Ce désordre « made in USA » ravive les craintes inflationnistes outre-Atlantique, sur fond de pression constante sur le coût du travail. Les marchés financiers répercutent logiquement cette défiance à l’égard de l’économie américaine. Spectaculaire retournement de situation : il y a 6 mois à peine, le thème dominant était la crainte de voir les industries européennes partir de l’autre côté de l’Atlantique, face à l’offensive productiviste de la nouvelle administration Trump ; aujourd’hui, les grands fonds d’investissement se redéployent vers l’Europe, avec un taux, pour le nouveau cash, de 50 % vers l’Europe et 40 % pour les Etats-Unis, contre des volumes auparavant de 60 % outre-Atlantique et 30 % vers l’Europe. Conséquence logique de cette nouvelle orientation, le billet vert a perdu plus de 10 % de sa valeur depuis le début de l’année.

Les marchés obligataires traduisent ce retour en grâce relatif de l’Europe face aux incertitudes américaines. La demande sur le franc suisse, valeur refuge comme l’or, s’est traduite par une baisse récente du taux directeur de la Banque nationale suisse (BNS) ramené à 0 % ! L’euro de son côté, à l’encontre du dollar, peut bénéficier d’un mouvement de baisse des taux, favorable à son économie. Le monde se fractionne en grandes zones monétaires.

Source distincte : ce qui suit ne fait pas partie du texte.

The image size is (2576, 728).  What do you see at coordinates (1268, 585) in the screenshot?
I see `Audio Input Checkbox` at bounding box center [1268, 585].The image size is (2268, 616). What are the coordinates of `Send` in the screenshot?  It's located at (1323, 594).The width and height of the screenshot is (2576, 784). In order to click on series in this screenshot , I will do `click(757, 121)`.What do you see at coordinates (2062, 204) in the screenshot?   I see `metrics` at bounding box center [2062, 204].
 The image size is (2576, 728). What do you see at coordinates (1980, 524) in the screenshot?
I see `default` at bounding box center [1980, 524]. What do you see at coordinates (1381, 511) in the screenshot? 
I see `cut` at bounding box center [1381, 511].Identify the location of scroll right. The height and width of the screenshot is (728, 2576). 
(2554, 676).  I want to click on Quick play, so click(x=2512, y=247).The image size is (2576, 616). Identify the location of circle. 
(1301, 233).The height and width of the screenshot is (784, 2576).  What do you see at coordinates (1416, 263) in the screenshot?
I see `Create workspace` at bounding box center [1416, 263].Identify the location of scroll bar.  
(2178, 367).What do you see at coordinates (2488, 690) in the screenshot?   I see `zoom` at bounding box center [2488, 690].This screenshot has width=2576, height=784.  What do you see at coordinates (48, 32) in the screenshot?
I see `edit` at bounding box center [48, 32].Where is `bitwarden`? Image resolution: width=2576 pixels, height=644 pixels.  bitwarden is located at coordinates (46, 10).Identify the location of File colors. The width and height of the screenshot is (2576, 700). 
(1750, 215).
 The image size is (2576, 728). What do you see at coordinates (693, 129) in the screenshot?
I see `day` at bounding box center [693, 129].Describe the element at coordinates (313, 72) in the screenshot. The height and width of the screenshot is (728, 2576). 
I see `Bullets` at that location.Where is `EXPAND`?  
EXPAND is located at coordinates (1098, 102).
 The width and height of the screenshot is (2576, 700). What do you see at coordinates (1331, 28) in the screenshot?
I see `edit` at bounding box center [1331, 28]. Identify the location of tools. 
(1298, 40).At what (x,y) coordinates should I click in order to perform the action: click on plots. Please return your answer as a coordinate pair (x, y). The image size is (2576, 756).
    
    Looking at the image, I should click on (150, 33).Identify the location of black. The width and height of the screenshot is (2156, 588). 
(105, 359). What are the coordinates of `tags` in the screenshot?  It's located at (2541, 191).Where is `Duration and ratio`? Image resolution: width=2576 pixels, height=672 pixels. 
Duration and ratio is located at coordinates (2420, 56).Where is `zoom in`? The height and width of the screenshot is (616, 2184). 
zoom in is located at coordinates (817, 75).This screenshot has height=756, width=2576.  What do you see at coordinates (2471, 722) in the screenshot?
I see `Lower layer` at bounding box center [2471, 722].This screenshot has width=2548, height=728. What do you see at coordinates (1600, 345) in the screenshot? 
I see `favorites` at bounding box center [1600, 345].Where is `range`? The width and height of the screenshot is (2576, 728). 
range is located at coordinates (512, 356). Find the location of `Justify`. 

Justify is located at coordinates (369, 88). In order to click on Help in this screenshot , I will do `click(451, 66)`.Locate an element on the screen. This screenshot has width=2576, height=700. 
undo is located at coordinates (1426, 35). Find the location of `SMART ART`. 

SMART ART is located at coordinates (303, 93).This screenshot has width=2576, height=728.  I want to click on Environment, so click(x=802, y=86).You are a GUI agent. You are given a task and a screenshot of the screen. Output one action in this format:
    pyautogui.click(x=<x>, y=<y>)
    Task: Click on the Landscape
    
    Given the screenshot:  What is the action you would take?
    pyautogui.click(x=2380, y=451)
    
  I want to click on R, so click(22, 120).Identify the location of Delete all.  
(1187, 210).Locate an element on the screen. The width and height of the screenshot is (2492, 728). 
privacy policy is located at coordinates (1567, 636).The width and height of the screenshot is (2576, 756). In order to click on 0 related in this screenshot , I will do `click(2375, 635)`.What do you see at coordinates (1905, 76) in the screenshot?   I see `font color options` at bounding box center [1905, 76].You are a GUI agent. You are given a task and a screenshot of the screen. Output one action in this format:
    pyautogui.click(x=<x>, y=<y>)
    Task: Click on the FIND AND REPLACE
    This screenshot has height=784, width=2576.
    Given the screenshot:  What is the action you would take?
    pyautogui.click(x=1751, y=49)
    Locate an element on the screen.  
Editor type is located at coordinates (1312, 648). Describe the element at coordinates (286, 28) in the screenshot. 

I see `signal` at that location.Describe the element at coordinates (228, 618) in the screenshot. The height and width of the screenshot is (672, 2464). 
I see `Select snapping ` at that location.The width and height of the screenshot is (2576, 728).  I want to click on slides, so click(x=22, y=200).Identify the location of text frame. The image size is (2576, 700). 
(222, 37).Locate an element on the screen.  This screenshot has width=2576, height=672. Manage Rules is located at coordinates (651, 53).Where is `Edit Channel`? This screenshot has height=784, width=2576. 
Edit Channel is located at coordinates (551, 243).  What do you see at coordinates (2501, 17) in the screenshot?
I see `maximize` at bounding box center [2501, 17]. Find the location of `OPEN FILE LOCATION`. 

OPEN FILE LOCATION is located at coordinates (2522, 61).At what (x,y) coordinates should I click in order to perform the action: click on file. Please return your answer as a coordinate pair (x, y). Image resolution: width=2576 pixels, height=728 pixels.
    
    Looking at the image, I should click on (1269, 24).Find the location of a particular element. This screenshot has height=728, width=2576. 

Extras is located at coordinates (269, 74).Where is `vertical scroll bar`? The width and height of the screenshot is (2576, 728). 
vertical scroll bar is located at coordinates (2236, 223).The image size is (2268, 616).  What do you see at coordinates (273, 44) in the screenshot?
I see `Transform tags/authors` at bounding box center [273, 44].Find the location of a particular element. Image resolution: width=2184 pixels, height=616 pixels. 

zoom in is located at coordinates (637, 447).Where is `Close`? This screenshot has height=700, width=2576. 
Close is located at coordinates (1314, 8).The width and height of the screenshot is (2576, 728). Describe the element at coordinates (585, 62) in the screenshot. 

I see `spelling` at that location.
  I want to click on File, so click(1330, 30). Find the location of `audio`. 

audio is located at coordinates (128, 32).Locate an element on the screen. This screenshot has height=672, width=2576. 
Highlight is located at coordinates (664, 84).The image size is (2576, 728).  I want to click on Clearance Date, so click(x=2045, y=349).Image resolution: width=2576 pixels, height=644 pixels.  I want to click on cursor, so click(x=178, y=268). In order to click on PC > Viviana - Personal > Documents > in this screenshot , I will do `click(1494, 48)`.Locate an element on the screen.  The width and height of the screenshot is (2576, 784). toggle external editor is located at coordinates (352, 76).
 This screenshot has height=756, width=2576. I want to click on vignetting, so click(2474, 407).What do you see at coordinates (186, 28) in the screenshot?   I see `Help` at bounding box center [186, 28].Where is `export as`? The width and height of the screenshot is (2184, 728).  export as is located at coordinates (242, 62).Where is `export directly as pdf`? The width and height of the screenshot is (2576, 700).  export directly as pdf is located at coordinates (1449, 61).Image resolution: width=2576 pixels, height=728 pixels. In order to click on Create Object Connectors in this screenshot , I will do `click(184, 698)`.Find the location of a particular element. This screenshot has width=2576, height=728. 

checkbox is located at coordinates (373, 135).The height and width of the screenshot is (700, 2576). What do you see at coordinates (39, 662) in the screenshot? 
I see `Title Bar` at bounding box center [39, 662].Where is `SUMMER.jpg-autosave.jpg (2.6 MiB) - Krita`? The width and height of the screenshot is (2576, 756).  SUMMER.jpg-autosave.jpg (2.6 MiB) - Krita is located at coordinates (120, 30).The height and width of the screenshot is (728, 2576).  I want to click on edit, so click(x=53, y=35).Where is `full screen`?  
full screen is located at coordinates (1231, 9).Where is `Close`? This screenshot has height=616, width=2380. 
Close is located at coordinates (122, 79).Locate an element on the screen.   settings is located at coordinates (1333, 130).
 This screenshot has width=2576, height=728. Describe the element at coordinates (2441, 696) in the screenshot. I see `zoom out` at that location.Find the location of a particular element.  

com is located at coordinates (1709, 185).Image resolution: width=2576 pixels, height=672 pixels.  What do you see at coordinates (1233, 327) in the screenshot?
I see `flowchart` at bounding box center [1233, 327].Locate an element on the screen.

Les flux d’échanges internationaux connaissent de profonds changements, engendrant des déséquilibres qui affectent les balances commerciales et celles des paiements des pays les moins compétitifs. C’est à ces déséquilibres que le gouvernement américain a voulu s’attaquer en mettant en avant des droits de douane qui ont mécaniquement aggravé la situation économique des pays les plus fragiles, dont les Etats-Unis, en ralentissant la croissance par des hausses des prix. Les taxes douanières sont alors devenues, comme l’a analysé la Banque mondiale, « une sorte d’impôt » sur une chaîne de valeur totalement internationalisée et intégrée. Le ralentissement des échanges représente désormais un risque majeur pour l’économie mondiale, sur fond de crise géopolitique.

Penser un nouvel étalon monétaire

L’enjeu de la dette américaine et l’avenir du dollar campent un horizon de crise systémique qui façonne la perception actuelle des marchés. Jusqu’où le dollar peut-il glisser, est-il en train de perdre irrémédiablement son rôle d’étalon par défaut, avec lequel l’économie monde a fonctionné durant six décennies ?

Le mouvement de désengagement de la devise américaine vers l’euro, n’a pas encore touché les investissements passés. Si les investisseurs venaient à se désengager de leurs stocks en dollar, l’effondrement possible du billet vert menacerait alors la dynamique des échanges, en l’absence d’une devise pour compenser les soldes. Le monde post-dollar qui se dessine ne pourra faire l’économie d’une réflexion sur la mise en œuvre d’un nouvel étalon afin d’asseoir la stabilité d’un nouveau système monétaire à bâtir.

Jean-François Serval est président de Groupe Audit Serval & Associés et auteur de « Innovations financières et réforme monétaire, ou comment sortir du piège de la dette » (Lextenso, 2022).